-------- Input data
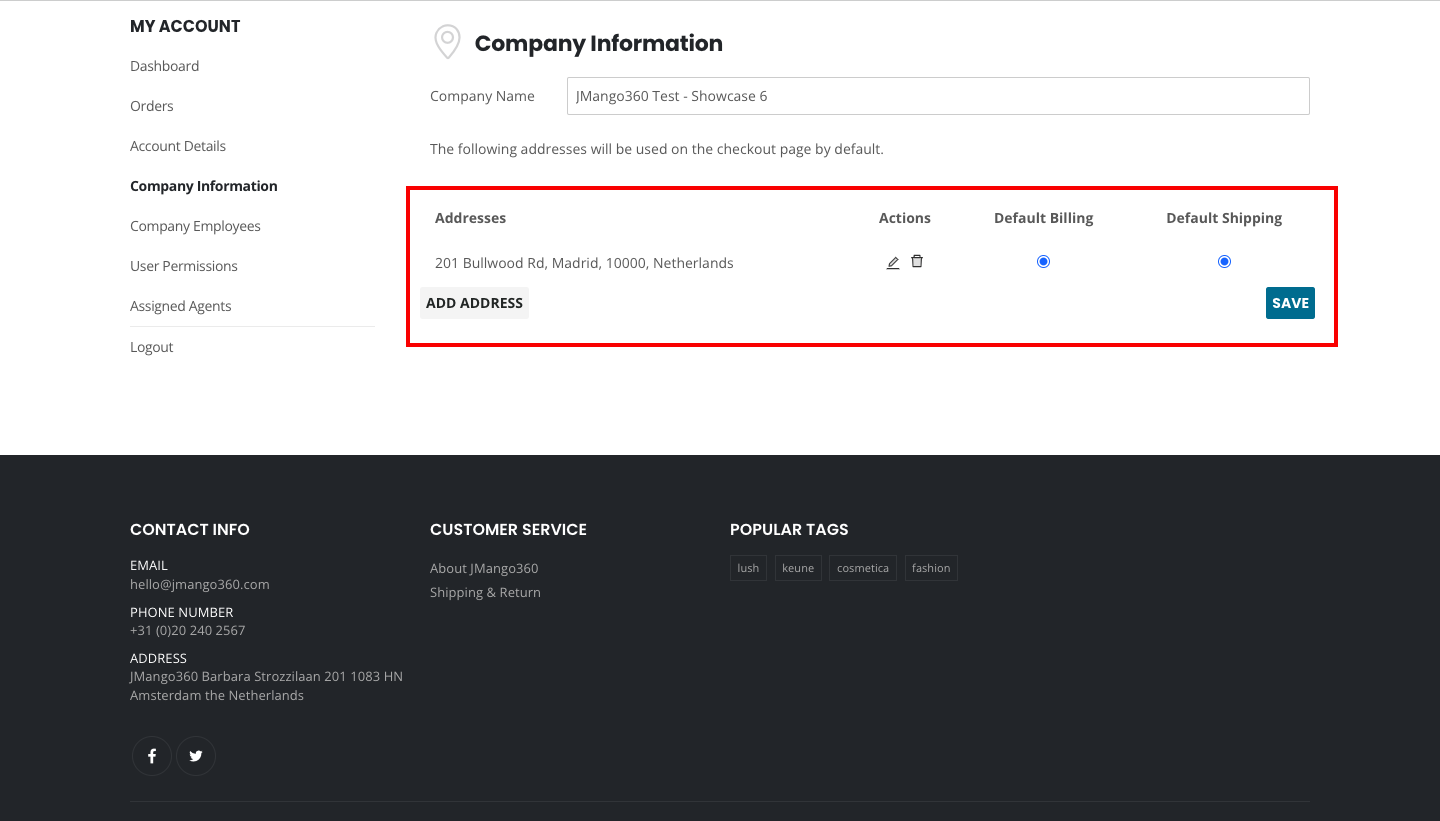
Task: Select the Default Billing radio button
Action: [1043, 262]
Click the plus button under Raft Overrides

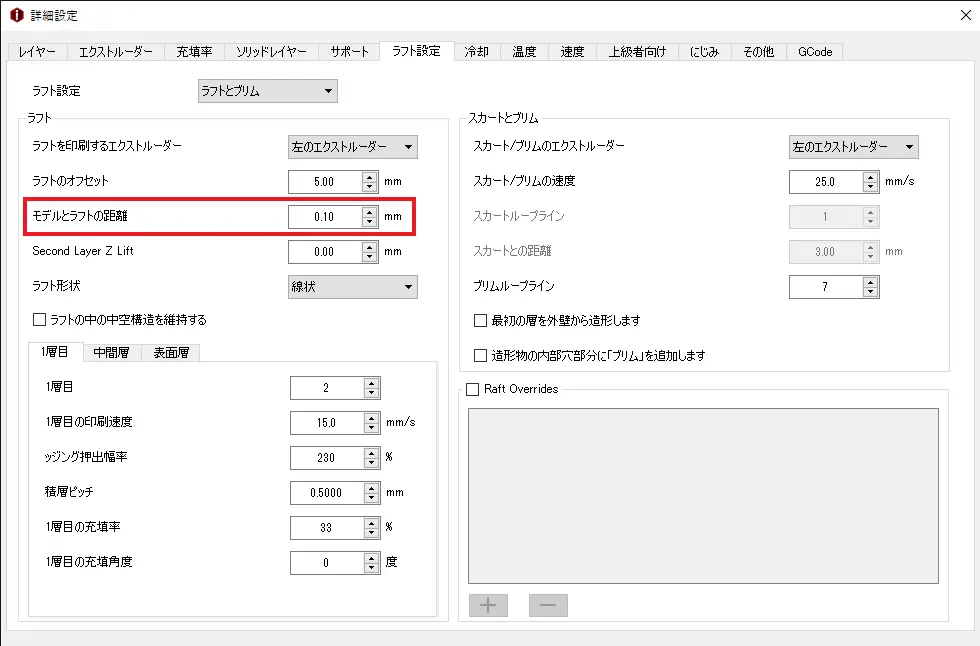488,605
----------------
-------- Input data
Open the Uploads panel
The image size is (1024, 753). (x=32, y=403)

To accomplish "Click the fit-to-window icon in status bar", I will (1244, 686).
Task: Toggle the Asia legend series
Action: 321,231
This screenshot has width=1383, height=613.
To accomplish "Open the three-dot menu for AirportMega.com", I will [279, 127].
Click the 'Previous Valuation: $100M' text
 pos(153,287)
----------------
• Requirement: In the entries above, find the line holding "Open the Uploads panel" and the line holding "This screenshot has width=1383, height=613.", then retype exactly those two lines and every line between them, and nothing else.

• Your solution:
Open the Uploads panel
The image size is (1024, 753). (x=32, y=403)

To accomplish "Click the fit-to-window icon in status bar", I will (1244, 686).
Task: Toggle the Asia legend series
Action: 321,231
This screenshot has width=1383, height=613.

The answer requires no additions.